This ^ is just made up bullsh1t.
To get sufficient noise on the cable to impact electronics on either end, you'd be completely destroying the data going on the wire. Unless you're placing a running a vacuum cleaner and hair drier on top of the ethernet cable, you're not experiencing this.
And if you have a DAC with a crappy enough design (a single packet sized buffer?) that it could be effected by a dropped (and then automatically re-sent) ethernet packet, then seriously, W.T.F?!?
If it wasn't a reproducible, double-blind test, then it's just the placebo effect.
There's nothing wrong with the placebo effect. It's an awesome effect. If it makes your enjoyment of audio better, then by all means, turn up the placebo! I personally rely on the placebo effect all of the time, and have no shame in doing so. I spend good money on AV placebo equipment. And I love it.
But I am careful not to mislead others about the difference between reality and placebo.
We seem to have different understandings of the word "theoretical".
On the one hand, we have actual, measured, tested, real-world proven, fifty years worth of proof that basic datagram packets over Ethernet could experience an error rate of statistical zero (not actual zero, but close enough that you are unlikely to experience a single such error in your lifetime). And that's before you add on any high level protocols that can easily provide an actual zero error rate.
On the other hand, we have people making ridiculous, anti-reality claims, backed up solely by "I may sell these expensive cables to make money, but trust me, I can hear the difference!"
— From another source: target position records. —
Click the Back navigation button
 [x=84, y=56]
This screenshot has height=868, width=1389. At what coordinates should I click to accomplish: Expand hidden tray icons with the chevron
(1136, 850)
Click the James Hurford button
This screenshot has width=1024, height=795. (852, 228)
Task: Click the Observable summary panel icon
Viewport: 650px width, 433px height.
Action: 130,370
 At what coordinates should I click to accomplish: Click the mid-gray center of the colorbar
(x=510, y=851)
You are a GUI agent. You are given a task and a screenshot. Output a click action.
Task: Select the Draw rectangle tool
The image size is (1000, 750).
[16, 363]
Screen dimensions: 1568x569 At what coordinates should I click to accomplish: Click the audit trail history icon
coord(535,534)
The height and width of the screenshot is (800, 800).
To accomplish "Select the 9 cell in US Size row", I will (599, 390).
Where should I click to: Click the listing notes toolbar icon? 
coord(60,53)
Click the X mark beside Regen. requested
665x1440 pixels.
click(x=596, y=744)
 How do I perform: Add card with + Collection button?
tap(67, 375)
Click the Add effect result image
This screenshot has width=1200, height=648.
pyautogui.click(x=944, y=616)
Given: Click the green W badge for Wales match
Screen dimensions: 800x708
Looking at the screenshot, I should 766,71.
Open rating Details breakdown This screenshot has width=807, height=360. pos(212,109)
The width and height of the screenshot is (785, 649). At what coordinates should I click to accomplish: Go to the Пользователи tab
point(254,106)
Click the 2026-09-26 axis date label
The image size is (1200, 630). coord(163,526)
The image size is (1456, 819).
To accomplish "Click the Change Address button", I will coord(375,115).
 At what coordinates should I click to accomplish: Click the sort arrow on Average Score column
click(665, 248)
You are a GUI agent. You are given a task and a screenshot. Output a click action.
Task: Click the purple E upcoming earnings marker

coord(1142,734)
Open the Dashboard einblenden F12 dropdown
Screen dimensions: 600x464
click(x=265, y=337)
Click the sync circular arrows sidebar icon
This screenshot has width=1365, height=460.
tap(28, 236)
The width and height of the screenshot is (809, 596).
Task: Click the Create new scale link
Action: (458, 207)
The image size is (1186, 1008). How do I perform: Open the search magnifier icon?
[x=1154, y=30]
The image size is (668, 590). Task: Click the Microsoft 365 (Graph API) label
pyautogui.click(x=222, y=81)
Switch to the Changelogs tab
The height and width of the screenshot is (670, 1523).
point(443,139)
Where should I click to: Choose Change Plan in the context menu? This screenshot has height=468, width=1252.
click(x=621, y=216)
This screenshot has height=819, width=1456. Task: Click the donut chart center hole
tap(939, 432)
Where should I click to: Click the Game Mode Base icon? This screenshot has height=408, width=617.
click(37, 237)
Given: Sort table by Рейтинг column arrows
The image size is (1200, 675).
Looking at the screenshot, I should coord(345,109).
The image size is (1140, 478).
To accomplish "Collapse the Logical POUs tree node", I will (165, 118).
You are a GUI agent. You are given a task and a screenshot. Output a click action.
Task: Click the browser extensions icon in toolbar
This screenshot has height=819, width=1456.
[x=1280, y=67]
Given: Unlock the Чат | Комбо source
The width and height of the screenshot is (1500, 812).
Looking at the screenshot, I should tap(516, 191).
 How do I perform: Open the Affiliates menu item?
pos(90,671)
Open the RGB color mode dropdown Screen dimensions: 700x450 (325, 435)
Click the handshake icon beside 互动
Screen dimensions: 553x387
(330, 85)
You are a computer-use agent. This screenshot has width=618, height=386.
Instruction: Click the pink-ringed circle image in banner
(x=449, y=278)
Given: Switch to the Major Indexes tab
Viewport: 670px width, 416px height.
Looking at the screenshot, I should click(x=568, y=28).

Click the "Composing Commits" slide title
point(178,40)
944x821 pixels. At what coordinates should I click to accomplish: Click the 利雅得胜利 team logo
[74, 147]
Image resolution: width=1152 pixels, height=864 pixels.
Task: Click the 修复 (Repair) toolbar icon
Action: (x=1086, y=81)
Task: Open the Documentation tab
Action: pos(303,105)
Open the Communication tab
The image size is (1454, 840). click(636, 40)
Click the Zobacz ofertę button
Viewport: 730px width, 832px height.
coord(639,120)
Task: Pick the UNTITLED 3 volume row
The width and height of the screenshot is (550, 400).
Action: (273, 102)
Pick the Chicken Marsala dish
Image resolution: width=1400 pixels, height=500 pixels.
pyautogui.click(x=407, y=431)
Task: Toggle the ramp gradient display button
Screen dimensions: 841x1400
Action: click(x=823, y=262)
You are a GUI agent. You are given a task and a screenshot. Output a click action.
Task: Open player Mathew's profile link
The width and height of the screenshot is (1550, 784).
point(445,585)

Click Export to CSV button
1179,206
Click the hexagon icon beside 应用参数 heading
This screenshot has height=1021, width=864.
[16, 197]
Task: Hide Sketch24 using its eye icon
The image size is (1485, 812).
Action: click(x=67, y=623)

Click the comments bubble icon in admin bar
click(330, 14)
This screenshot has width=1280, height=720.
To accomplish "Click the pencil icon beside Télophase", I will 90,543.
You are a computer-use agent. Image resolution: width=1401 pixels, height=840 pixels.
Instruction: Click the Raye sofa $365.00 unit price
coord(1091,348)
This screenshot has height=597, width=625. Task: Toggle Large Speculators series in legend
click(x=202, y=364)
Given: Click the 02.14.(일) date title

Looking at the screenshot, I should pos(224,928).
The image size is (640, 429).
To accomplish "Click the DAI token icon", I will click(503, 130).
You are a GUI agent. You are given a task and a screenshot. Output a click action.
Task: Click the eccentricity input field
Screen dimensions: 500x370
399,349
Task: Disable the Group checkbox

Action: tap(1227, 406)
Yes. Digital data is "just electric [sic] voltage signals". Sure, a few trillion dollars has been made by figuring out how to correctly deal with those "just electric [sic] voltage signals". Minor little start-ups like Intel, ARM, Asus, AMD, Fairchild, Apple, AT&T, Acer, IBM, TSMC, Samsung, Honeywell, Western Digital, SK Hynix, ...
Dealing with those signals let us go to the moon. Allowed us to decode the human genome. Let's us fairly accurately predict weather. Take pictures of distant galaxies. Carry an always-connected combination GPS + computer + telephony device in your pocket. Little things like that.
As an audio equipment maker, you'd have to be pretty stupid to route noise from the PHY of the NIC into your amplifier, but I guess that is possible to achieve, if you wanted to. However, I'd suggest avoiding audio equipment from anyone who designs their equipment to route noise from the PHY of the NIC into the analog output from the DAC.
And the article that you linked to has nothing to do with Ethernet.